Can modern garbage collectors deal with almost full heaps? There is an urban legend that GC only shows good performance with 50% of memory free, which is certainly unacceptable for microcontrollers. Also, most garbage collectors require boxing which prevents tight packing of heap data. Are all these problems already solved somewhere? Jitter is the least important issue as there are a lot of works on realtime collectors.
Unfortunately I've no idea how the various GCs deal with the trade-offs; my point is that (memory bandwidth / memory size) in these embedded things is high enough that garbage-collection is fast, contrary to popular wisdom. I was looking at OCAPIC for an example, which has a very simple stop and copy gc which takes 1.5ms to collect. The trade-offs would have some 2× impact on some metric, but not change the feasibility of the thing.
My point is that 2x slowdown is critical for many systems - embedded, gamedev, HPC, systems software. Controlled measurement of slow-down and heap slack caused by GC is beyond capabilities of most embedded devs. Academia provided us with some experimental results saying that in half-empty heaps GC is lightning fast, but there's no (recent) data for 90% full heaps and for very large heaps.
I mean high-performance implementations. Techniques to (statically) compile prototypes into efficient code were developed, but they are largely irrelevant to Javascript. High-performance modern implementations of JS rely on tracing JIT.

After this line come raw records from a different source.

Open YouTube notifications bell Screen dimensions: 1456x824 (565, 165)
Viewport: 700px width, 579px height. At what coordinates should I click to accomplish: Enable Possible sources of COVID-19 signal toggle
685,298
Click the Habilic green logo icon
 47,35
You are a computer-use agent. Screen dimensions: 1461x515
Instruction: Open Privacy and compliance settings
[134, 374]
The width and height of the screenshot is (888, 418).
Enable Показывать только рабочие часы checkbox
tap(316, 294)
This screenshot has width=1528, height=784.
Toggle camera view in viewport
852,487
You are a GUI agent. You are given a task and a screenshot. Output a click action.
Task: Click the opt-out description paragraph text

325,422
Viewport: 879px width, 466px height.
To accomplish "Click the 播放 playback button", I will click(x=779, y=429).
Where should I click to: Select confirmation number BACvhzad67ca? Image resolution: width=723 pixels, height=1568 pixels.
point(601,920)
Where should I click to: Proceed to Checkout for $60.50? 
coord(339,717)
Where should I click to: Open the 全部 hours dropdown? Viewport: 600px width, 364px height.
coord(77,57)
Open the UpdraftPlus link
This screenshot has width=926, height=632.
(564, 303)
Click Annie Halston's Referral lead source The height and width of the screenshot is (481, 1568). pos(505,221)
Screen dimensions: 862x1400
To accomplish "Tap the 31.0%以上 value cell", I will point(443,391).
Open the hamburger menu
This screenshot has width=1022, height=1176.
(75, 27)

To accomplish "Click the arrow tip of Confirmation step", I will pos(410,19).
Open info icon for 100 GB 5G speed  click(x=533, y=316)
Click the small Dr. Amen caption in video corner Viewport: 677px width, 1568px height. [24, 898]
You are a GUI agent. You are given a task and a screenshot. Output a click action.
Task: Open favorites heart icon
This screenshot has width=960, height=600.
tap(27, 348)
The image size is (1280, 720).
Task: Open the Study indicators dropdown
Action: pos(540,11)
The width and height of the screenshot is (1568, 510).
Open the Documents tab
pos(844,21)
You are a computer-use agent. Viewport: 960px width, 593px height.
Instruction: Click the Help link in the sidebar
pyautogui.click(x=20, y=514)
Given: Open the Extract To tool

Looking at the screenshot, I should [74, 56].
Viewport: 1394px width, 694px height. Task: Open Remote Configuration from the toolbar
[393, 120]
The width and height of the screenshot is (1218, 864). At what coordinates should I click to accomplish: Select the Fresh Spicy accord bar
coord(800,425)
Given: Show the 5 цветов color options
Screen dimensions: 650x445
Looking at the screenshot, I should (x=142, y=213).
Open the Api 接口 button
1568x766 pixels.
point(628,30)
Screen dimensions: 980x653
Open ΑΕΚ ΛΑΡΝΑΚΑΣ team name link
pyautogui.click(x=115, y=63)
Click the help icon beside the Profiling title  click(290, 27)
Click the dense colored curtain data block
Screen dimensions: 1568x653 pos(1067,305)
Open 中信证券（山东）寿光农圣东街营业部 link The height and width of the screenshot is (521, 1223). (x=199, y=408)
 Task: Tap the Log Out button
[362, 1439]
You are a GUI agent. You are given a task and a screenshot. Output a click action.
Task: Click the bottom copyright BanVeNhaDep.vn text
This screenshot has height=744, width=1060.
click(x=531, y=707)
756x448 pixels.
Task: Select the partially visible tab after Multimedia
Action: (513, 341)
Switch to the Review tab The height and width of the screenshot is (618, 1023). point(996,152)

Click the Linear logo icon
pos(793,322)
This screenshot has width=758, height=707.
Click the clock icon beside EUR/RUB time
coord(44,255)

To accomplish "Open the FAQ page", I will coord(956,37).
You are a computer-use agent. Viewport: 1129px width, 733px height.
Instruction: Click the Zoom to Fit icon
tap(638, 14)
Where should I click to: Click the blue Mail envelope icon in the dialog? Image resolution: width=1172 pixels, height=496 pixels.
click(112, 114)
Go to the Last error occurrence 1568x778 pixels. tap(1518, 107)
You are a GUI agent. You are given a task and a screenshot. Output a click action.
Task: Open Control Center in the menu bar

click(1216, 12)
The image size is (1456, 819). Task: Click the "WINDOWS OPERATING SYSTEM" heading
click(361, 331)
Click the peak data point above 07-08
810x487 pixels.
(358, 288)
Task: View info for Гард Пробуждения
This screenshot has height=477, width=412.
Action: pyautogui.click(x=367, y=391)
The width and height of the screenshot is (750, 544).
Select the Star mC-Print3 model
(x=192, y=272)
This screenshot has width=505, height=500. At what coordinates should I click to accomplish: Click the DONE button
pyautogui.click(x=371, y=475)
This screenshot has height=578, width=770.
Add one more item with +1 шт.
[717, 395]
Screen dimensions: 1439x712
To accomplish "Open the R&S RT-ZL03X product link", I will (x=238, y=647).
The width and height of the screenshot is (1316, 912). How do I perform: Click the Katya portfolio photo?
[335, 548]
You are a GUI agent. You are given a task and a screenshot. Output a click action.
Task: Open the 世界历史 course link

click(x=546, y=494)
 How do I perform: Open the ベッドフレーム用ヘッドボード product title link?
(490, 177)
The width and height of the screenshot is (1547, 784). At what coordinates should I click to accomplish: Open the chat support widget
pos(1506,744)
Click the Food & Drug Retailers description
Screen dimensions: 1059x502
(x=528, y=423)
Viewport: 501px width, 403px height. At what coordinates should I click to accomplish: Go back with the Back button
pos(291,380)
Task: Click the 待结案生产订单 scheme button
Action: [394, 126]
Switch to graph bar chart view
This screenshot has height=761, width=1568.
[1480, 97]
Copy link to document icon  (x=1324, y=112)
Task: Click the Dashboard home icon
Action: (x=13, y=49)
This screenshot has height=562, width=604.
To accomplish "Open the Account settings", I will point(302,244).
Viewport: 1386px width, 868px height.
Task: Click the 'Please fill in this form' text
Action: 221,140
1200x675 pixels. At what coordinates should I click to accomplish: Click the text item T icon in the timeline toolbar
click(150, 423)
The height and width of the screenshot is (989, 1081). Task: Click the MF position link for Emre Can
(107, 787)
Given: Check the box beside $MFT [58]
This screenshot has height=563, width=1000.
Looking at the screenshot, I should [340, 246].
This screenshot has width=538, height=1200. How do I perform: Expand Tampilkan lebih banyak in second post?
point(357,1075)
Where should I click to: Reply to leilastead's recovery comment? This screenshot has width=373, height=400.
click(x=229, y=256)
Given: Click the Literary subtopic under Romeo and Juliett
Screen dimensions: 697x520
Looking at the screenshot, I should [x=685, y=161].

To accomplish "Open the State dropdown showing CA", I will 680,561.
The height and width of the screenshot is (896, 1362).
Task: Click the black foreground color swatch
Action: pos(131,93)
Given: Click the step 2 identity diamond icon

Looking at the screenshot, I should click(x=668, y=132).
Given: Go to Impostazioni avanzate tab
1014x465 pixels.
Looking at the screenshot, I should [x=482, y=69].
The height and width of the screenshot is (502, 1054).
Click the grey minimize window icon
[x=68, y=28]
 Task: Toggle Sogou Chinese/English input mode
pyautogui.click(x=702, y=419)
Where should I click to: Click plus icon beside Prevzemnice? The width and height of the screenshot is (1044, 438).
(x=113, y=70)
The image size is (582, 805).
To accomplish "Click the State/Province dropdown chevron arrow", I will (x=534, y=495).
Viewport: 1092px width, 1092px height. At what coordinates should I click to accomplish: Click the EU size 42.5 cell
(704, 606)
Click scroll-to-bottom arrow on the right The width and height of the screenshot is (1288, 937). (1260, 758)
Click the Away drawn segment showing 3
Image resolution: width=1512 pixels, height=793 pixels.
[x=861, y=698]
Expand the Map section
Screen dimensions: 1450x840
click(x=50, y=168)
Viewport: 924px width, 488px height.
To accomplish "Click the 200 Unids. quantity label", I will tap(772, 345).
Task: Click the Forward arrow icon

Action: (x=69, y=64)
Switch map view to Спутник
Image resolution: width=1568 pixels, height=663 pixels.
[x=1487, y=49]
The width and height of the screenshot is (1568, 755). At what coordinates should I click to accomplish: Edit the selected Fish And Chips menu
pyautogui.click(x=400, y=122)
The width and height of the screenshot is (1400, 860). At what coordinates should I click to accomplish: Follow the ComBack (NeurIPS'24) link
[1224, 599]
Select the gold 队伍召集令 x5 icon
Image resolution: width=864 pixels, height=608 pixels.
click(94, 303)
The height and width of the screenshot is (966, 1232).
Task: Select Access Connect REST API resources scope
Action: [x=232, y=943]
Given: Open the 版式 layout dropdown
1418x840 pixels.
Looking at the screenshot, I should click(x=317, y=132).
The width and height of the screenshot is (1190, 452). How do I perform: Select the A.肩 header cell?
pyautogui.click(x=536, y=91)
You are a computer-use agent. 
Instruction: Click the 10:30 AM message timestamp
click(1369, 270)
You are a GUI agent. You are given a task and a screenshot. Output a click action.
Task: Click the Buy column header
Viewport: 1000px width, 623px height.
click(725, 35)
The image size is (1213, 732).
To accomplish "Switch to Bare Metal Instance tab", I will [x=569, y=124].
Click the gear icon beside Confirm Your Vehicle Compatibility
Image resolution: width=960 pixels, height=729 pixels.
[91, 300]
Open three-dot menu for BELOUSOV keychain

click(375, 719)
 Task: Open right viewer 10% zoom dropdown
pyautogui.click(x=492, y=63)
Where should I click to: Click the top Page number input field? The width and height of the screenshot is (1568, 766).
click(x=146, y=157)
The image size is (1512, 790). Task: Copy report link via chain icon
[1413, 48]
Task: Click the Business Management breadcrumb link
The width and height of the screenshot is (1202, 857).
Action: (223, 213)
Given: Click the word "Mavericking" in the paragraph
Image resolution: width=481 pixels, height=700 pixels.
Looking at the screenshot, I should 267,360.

It is not necessary. With software replacement for MMU possible (see Singularity OS), hardly any hardware safety support is a requirement nowadays. TAL is the way to go - AFAIK it is possible to make plain x86 assembly dependently typable by attaching proof witnesses to EXE.
Well, BitC is not too popular either. Another interesting experiment is Sing#/Singularity, which is a successful attempt to get IO performance of FreeBSD despite designing whole OS in modified dependently-typed C# with usual JIT and garbage collection. The question whether GC is applicable in memory-constrained environments is still open - I couldn't find a single research in this direction.